Preuves et recours du locataire après une intrusion

Découvrir que le logement a été visité en son absence place le locataire dans une situation délicate. La charge de la preuve lui incombe, et la réaction doit être méthodique.

Constituer un dossier de preuves solide

  • Photographier tout indice d’intrusion : objets déplacés, traces de passage, serrure manipulée, état général du logement avant et après l’absence
  • Conserver les échanges écrits avec le bailleur ou l’agence (SMS, emails, courriers) qui mentionnent les visites, les demandes de créneaux ou les refus
  • Déposer une main courante au commissariat ou à la gendarmerie pour horodater les faits, même sans porter plainte immédiatement
  • Recueillir des témoignages de voisins ayant vu des visiteurs entrer dans le logement pendant l’absence du locataire

Envoyer une mise en demeure avant toute action judiciaire

La pratique recommandée par les juristes et associations de locataires consiste à adresser au bailleur un courrier recommandé avec accusé de réception mentionnant explicitement la violation de domicile et la possibilité de dépôt de plainte. Ce courrier a deux fonctions : il formalise l’opposition du locataire et il constitue une pièce en cas de procédure ultérieure.

Si les intrusions se répètent après la mise en demeure, le locataire peut déposer plainte sur le fondement de l’article 226-4 du Code pénal et saisir le tribunal judiciaire pour obtenir des dommages et intérêts.
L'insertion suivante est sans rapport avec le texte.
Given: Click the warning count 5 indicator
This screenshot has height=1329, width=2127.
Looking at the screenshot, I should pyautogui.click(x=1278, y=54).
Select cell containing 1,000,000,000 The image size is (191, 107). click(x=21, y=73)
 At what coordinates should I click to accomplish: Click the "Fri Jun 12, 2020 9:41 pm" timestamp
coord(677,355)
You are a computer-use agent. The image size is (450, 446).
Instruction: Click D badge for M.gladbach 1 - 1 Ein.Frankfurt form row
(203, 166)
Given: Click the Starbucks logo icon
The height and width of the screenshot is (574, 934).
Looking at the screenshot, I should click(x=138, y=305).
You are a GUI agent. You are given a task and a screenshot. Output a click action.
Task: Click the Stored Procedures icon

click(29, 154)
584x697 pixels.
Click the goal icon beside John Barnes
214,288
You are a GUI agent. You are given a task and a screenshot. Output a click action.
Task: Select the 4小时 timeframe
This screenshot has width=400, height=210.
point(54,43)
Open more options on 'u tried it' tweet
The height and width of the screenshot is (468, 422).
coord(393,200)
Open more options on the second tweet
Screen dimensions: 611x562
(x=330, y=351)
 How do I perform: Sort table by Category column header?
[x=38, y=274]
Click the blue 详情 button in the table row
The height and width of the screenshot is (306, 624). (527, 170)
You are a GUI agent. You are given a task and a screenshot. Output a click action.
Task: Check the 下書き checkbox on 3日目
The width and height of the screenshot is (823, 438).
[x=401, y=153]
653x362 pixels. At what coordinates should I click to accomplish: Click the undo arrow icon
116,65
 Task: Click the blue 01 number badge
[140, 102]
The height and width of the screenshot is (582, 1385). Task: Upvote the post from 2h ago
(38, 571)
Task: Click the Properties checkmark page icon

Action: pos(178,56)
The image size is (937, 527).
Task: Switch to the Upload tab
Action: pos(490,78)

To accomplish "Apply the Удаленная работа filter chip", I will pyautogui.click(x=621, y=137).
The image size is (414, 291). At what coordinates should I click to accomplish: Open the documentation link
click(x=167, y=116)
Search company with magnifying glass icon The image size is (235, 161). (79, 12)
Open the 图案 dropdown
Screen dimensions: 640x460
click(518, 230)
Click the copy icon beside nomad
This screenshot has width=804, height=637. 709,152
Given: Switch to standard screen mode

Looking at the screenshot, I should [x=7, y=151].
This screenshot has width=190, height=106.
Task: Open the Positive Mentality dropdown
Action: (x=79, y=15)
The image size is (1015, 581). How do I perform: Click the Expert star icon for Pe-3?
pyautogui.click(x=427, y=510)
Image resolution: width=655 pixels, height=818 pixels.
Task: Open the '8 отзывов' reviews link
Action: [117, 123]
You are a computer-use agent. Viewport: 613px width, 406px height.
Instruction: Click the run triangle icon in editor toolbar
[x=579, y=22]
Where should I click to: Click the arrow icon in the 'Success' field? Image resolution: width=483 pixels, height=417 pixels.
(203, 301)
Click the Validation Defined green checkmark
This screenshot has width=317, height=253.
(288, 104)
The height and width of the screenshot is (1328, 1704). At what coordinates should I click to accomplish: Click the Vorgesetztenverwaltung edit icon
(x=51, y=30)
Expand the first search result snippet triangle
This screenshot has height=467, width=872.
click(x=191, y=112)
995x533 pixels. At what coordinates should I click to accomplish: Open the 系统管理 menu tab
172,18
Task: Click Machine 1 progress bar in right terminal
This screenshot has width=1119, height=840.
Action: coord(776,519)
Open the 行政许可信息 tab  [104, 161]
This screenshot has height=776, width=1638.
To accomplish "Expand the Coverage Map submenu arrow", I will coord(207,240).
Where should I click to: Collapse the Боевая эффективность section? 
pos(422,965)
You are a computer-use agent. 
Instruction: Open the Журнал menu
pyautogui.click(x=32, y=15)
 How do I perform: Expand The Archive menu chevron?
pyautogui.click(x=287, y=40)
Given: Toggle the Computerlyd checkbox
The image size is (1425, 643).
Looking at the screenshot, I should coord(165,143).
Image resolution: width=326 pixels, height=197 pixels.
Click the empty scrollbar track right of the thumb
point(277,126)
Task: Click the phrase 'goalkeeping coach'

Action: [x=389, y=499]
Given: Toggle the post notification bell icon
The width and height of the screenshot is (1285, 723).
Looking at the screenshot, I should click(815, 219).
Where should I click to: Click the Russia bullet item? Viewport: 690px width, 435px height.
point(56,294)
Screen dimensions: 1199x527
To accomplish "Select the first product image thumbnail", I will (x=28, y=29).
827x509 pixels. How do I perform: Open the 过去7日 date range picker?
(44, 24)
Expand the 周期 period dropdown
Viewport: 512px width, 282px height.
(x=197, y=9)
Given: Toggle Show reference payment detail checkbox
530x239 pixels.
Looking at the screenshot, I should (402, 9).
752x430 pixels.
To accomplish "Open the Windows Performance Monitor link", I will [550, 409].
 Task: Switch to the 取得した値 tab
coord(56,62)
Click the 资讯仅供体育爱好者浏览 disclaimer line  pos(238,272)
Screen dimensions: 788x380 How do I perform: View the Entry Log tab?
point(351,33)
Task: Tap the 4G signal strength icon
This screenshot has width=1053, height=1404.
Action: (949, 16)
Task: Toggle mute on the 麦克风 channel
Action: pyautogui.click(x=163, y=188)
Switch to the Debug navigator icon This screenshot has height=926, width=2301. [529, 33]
Agent immobilier devant la porte d'un appartement avec une clé pendant la période de préavis locatif

Assurance habitation et sinistre pendant une visite : une zone grise à anticiper

Un angle rarement abordé concerne la couverture assurantielle. Si un sinistre survient pendant une visite organisée sans l’accord du locataire (dégât des eaux, casse, vol), la question de la prise en charge se pose.

Depuis 2023, certains assureurs habitation intègrent dans leurs FAQ le cas d’un sinistre lié à une visite non autorisée. Le locataire dont l’assurance couvre le contenu du logement pourrait se voir opposer un refus de garantie si l’entrée d’un tiers a été facilitée par le bailleur sans son consentement. En parallèle, le propriétaire pourrait voir sa propre assurance propriétaire non-occupant refuser la prise en charge au motif d’une faute intentionnelle.

Cette situation justifie de vérifier les conditions générales de son contrat et d’informer son assureur par écrit de toute intrusion constatée.

Refus de visite par le locataire : limites et risques

Le locataire qui refuse systématiquement toute visite pendant le préavis, alors qu’une clause du bail le prévoit, s’expose à des conséquences civiles. Le bailleur peut saisir le juge des contentieux de la protection pour obtenir une ordonnance autorisant les visites dans un cadre horaire défini.

  • Le refus de visite ne justifie jamais une entrée forcée ni une retenue sur le dépôt de garantie
  • Le juge fixe un calendrier de visites proportionné, en tenant compte des contraintes du locataire
  • Le locataire qui bloque les visites sans motif légitime peut être condamné à verser des dommages et intérêts au bailleur pour le préjudice lié au retard de relocation

Le droit de visite du propriétaire et le droit au domicile du locataire se confrontent dans un cadre juridique précis. Aucune urgence de relocation ne justifie une entrée sans consentement. Un locataire confronté à une intrusion dispose de recours concrets et rapides, à condition de documenter les faits dès leur découverte et d’agir par écrit avant de saisir la justice.